Suppose we have three independent, zero mean, finite variance random variables $V,W,Z$ and where $W,Z$ are Gaussian random variables. These random variables form a new random variable $Y$ \begin{align*} Y=V+W+Z \end{align*}
I want to compute the following quantity \begin{align*} E[W(V-E[V|Y])] \end{align*}
I have the following conjecture \begin{align*} &E[W(V-E[V|Y])]\\ &=E[(W+Z)(V-E[V|Y])]\sqrt{\frac{E[W^2]}{E[W^2]+E[Z^2]}} \text{ Problematic step}\\ &=E[(Y-V)(V-E[V|Y])]\sqrt{\frac{E[W^2]}{E[W^2]+E[Z^2]}}\\ &=E[(V-E[V|Y])^2]\sqrt{\frac{E[W^2]}{E[W^2]+E[Z^2]}} \text{ by orthogonality principle} \end{align*}
In the 'Problematic Step' I am not completly sure I can add $Z$ and normalize. Is that step fine if yes how to argue it?
For example, in the case when $V$ is Gaussian this is easy to verify.
{Possible Approach:}
I was thinking of using the following approach:
In really we have to show that \begin{align*} E[W E[V|Y]]= \alpha E[(W+Z) E[V|Y]] \end{align*} where the conjecture is that $\alpha=\sqrt{\frac{E[W^2]}{E[W^2]+E[Z^2]}}$.
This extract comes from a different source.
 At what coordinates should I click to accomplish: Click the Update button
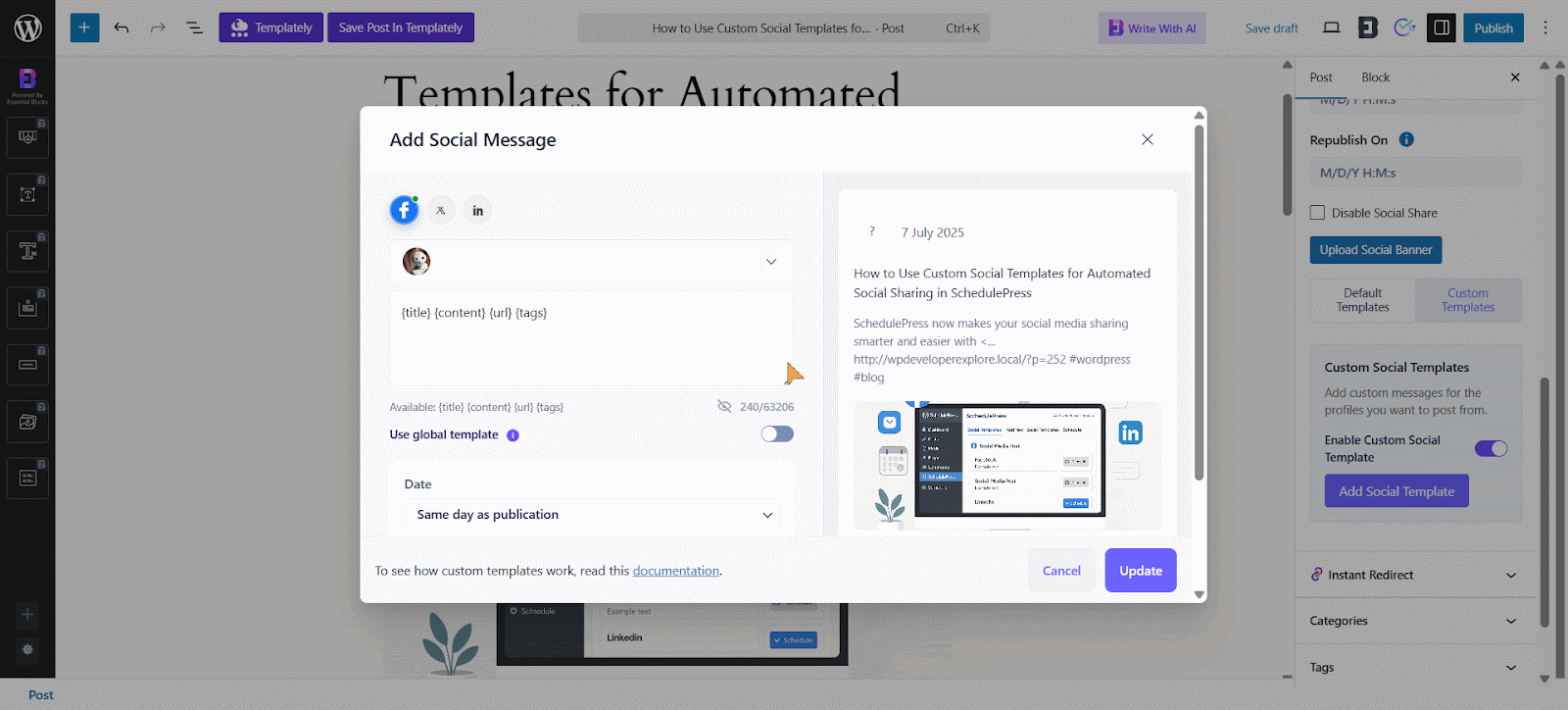point(1140,571)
So, we really have to show that \begin{align*} &\int \int w E[V|Y=y] f_{W,Y} (w,y) dw dy\\ &= \alpha \int \int \int (w+z) E[V|Y=y] f_{Z,W,Y} (z,w,y) dw dy dz\\ &= \alpha \int \int s E[V|Y=y] f_{Y,S} (y,s) ds dy \end{align*} where $S=W+Z$.
but how to show the last step?? The good thing is that $S=W+Z$ is Gaussian so maybe it will make things easeir.